Walkaround · 09/12/2025 00:49

girljulian · 09/12/2025 00:43

People will still need carers, I fear, especially given the current state of our national demography. My dad's carers are all fantastic but they are all from Nigeria. Almost as if British people think caring is below them?

Unemployment will solve that - people can care for their own relatives. No need for anyone from Nigeria to look after your Dad, then.

BarryBannan · 09/12/2025 00:56

girljulian · 09/12/2025 00:43

People will still need carers, I fear, especially given the current state of our national demography. My dad's carers are all fantastic but they are all from Nigeria. Almost as if British people think caring is below them?

Same here with my grandma.

girljulian · 09/12/2025 00:58

Walkaround · 09/12/2025 00:49

Unemployment will solve that - people can care for their own relatives. No need for anyone from Nigeria to look after your Dad, then.

Well, there is, though, because he's a tall adult man with advanced MND and between us, me and my mother can't lift him.

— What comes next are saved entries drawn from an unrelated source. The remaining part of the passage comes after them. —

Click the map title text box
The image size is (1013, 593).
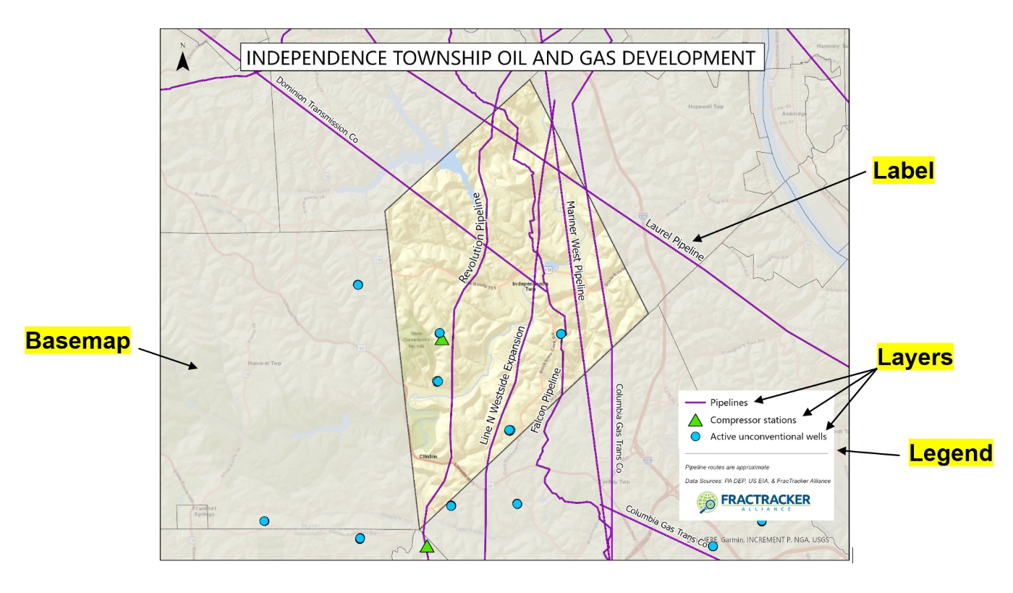pyautogui.click(x=501, y=57)
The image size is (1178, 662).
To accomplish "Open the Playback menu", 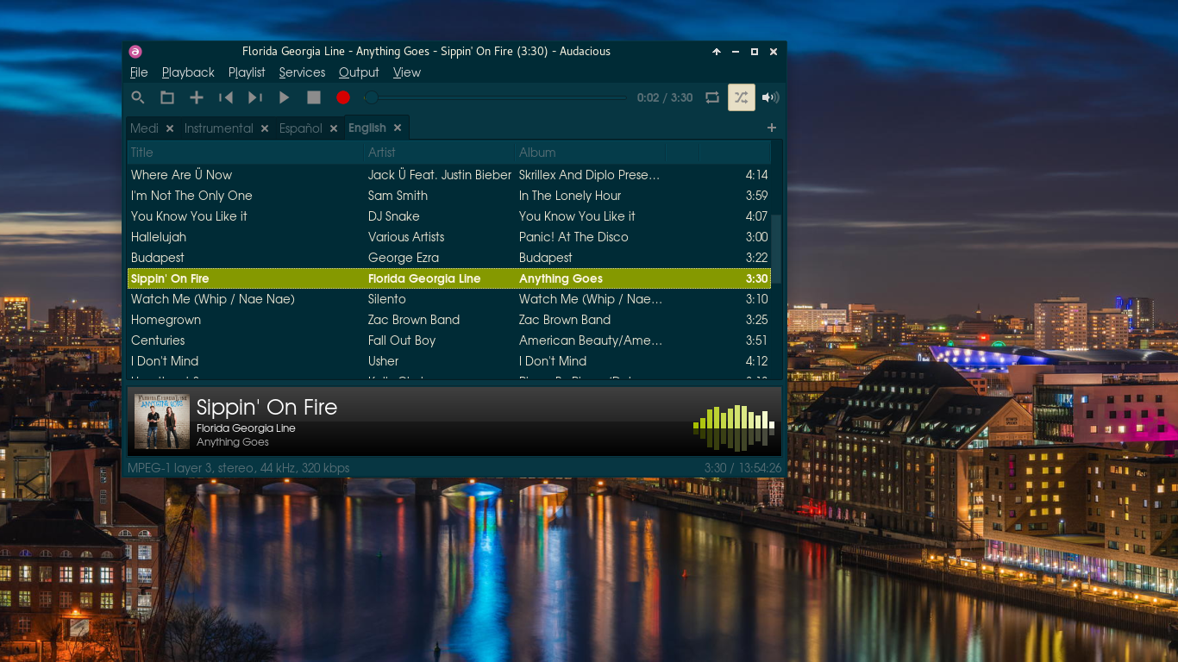I will pyautogui.click(x=188, y=72).
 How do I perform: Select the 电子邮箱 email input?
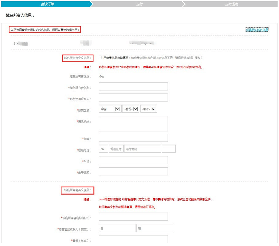pyautogui.click(x=133, y=171)
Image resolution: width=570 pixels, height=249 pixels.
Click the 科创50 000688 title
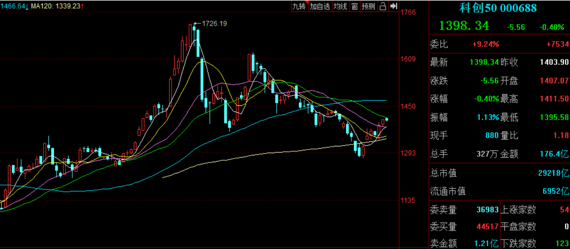click(498, 8)
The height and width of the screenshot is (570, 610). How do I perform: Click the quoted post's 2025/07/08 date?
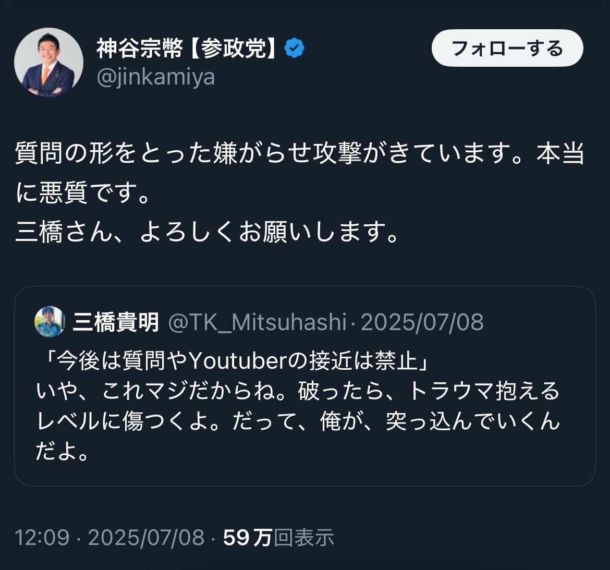point(422,322)
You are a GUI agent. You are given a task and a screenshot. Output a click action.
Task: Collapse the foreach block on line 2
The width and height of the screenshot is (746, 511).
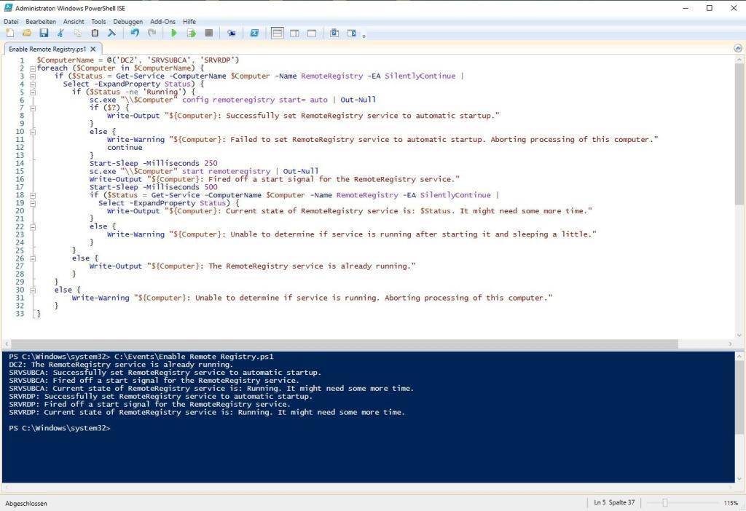coord(33,68)
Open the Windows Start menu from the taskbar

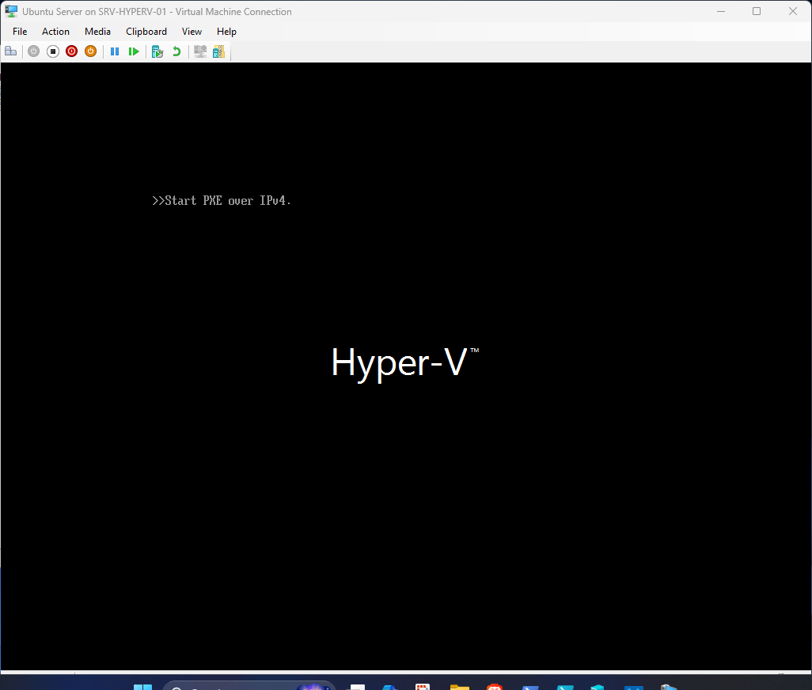pyautogui.click(x=142, y=687)
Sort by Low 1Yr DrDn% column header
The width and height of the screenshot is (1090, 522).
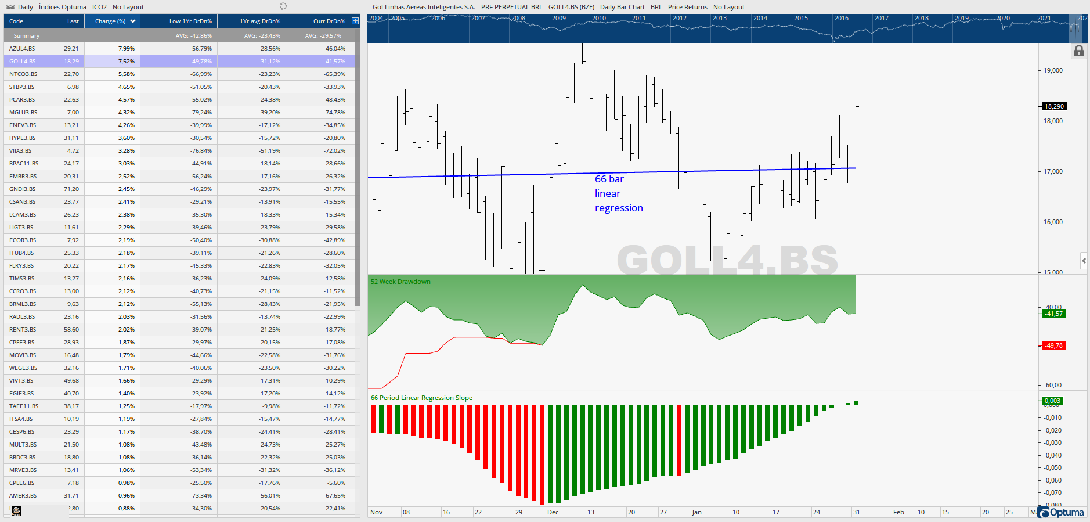(x=190, y=21)
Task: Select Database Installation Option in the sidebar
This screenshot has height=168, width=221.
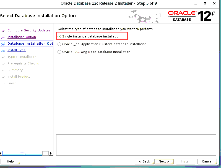Action: point(30,44)
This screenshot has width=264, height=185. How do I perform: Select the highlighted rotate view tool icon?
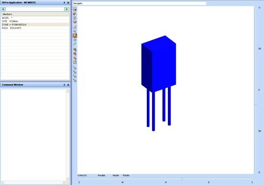coord(75,36)
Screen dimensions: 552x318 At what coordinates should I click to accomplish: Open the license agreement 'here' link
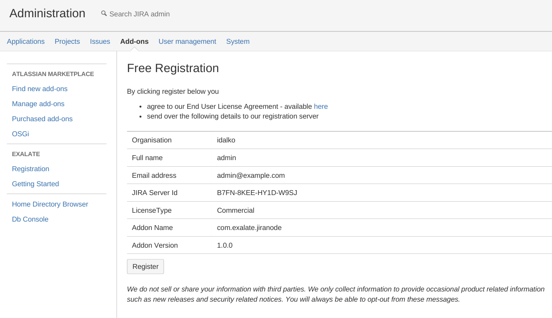(320, 107)
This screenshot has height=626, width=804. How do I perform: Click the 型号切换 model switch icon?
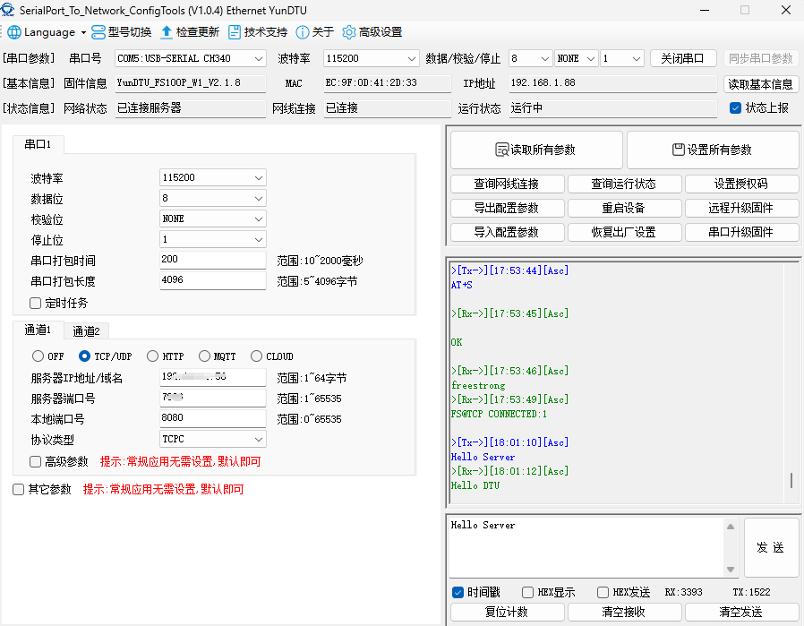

Walkaround · 09/12/2025 00:59

girljulian · 09/12/2025 00:58

Well, there is, though, because he's a tall adult man with advanced MND and between us, me and my mother can't lift him.

Excuses, excuses…

girljulian · 09/12/2025 01:01

Walkaround · 09/12/2025 00:59

Excuses, excuses…

I can't tell if this is a joke or not? I'm a 5'4 woman in her thirties and my mother is a 5'2 woman in her mid-sixties. We could not physically lift and cart about my 6 foot dad who is almost completely immobile without the help of carers. Don't forget that "carers" aren't just needed for people who have simply become incredibly old; plenty of people who aren't even old (like my dad) have physically disabling conditions that come on unexpectedly.